It’s spring at last, and restaurant owners and home cooks can look forward to a bumper crop of locally grown food this summer.

For the past several years, area farmers have reaped the benefit of consumers’ hunger for locally grown food. As the Massachusetts Department of Agricultural Resources’ marketing campaign notes, not only does local food look and taste better, but buying it directly from farmers helps build community and contributes to the Massachusetts economy.

Community banks would be wise to take a page from the farmers’ almanac and launch a similar campaign.

Consumers, small businesses, municipalities and local governmental agencies are starved for responsible banking. They are angry about the financial shenanigans by big banks that led to the mortgage meltdown. And they are even angrier about the latest consumer assault by banking behemoths – hitting customers with a new round of checking account fee hikes. Officials of large, national banks concede that the checking fee account increases are in response to a cap on interchange fees on debit card transactions.

For many consumers, it’s the final straw.

Southern Essex District Register of Deeds John O’Brien may have spoken for many in Massachusetts when he announced plans to shame Bank of America in a language it understands: Dollars. Irate at BofA’s participation in a mortgage registration system he claims bilks the commonwealth out of millions of dollars in lost recording fees, O’Brien earlier this month moved $25 million in Registry funds from BofA to Medford-based Century Bank.

“Perhaps when these lenders lose millions of dollars in deposits, they may begin to understand the seriousness of their actions,” O’Brien said in a statement. “It seems to me that their business model, which has been referred to as ‘fees for thee, not for me,’ needs to be abolished.”

O’Brien’s move has the blessing of Massachusetts Treasurer Stephen Grossman, who is spearheading an effort to shift state cash deposits under his control to smaller, more local community and regional banks that promise to increase their volume of small-business loans. Grossman has said that he wants small-business lending to increase in the Bay State’s Gateway Cities – former manufacturing centers identified by the commonwealth in 2007 as targets for economic development. The initial phase of the program will allocate $100 million for deposit in participating banks.

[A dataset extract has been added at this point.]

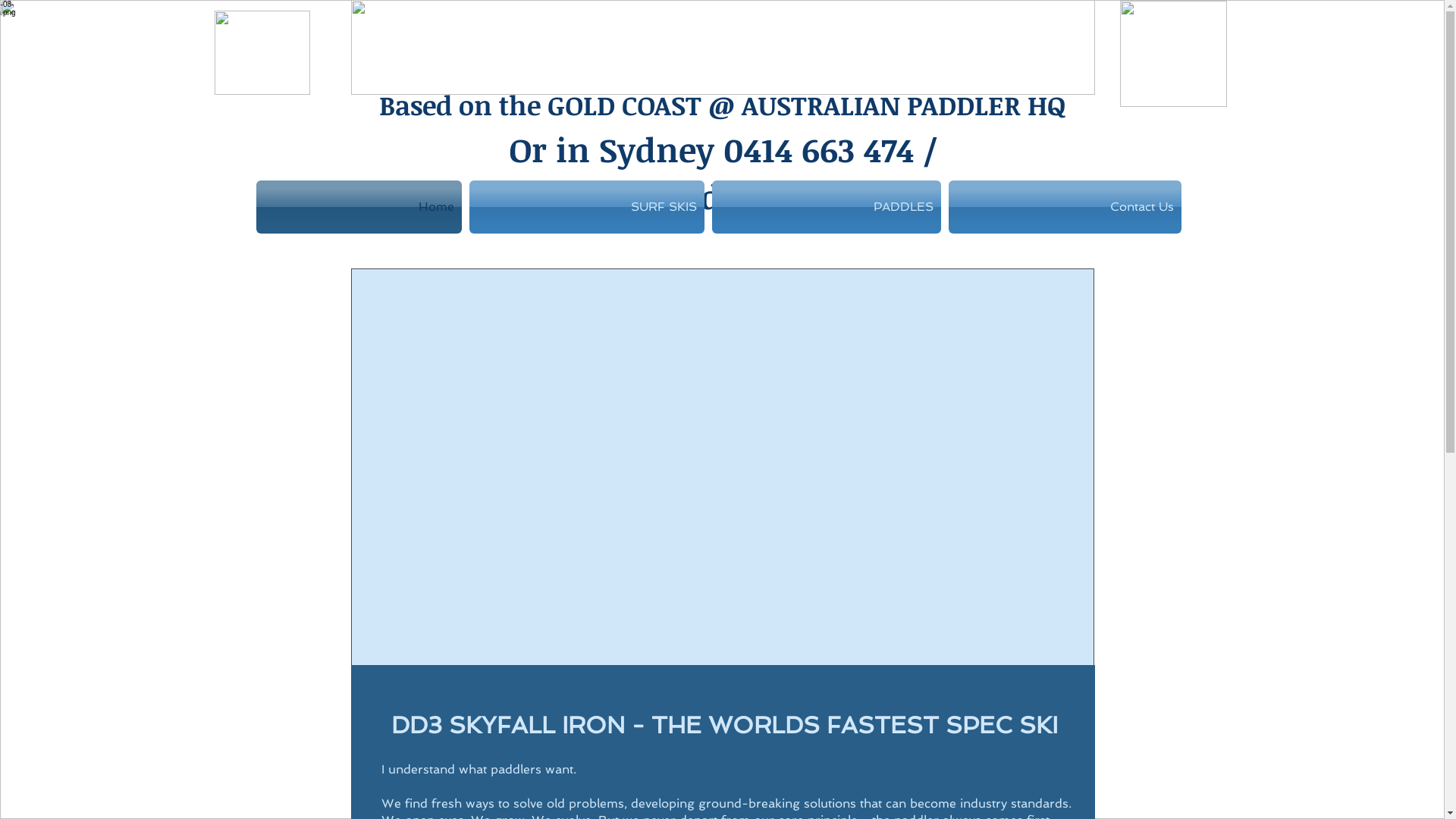 The image size is (1456, 819). I want to click on 'Contact Us', so click(1062, 207).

Investors nationwide are also talking with their deposits.

Moebs Services, an economic research firm in Lake Bluff, Ill., predicts that large, Wall Street firms will lose about 13 million checking accounts to community banks and credit unions by the end of 2011.

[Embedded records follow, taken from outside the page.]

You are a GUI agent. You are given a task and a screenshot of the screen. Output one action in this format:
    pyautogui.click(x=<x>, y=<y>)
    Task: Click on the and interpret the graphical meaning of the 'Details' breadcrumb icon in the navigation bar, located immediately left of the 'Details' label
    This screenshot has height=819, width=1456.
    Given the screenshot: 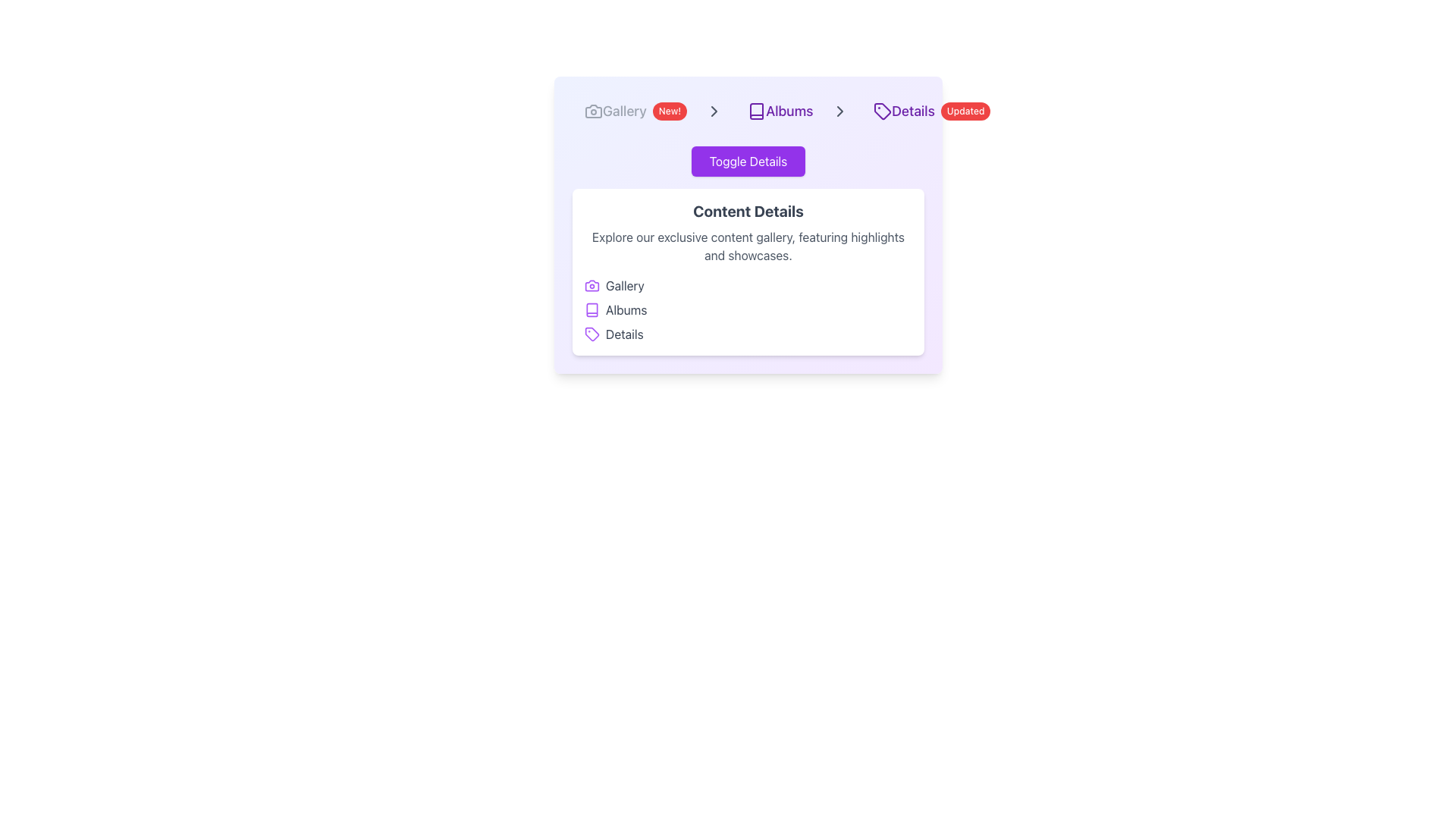 What is the action you would take?
    pyautogui.click(x=883, y=110)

There are many reasons Massachusetts community banks present an attractive alternative to large, national banks. One significant factor is that they weren’t involved in the subprime mortgage lending that led to the foreclosure crisis.

According to the Massachusetts Bankers Association, there were 157 bank failures nationwide in 2010, and 30 in the fourth quarter alone. But no Massachusetts state-chartered bank failed in the fourth quarter, and only one failed in all of 2010 – the only one to fail during the entire years-long economic crisis.

In addition, the more than 200 community banks in Massachusetts are locally owned, with directors who live in the towns and cities served by those banks. Community banks are also historically the major lender to small businesses.

So, maybe when we’re strolling around farmers’ markets this summer, we might want to walk over to our nearest community bank and consider growing our deposits there.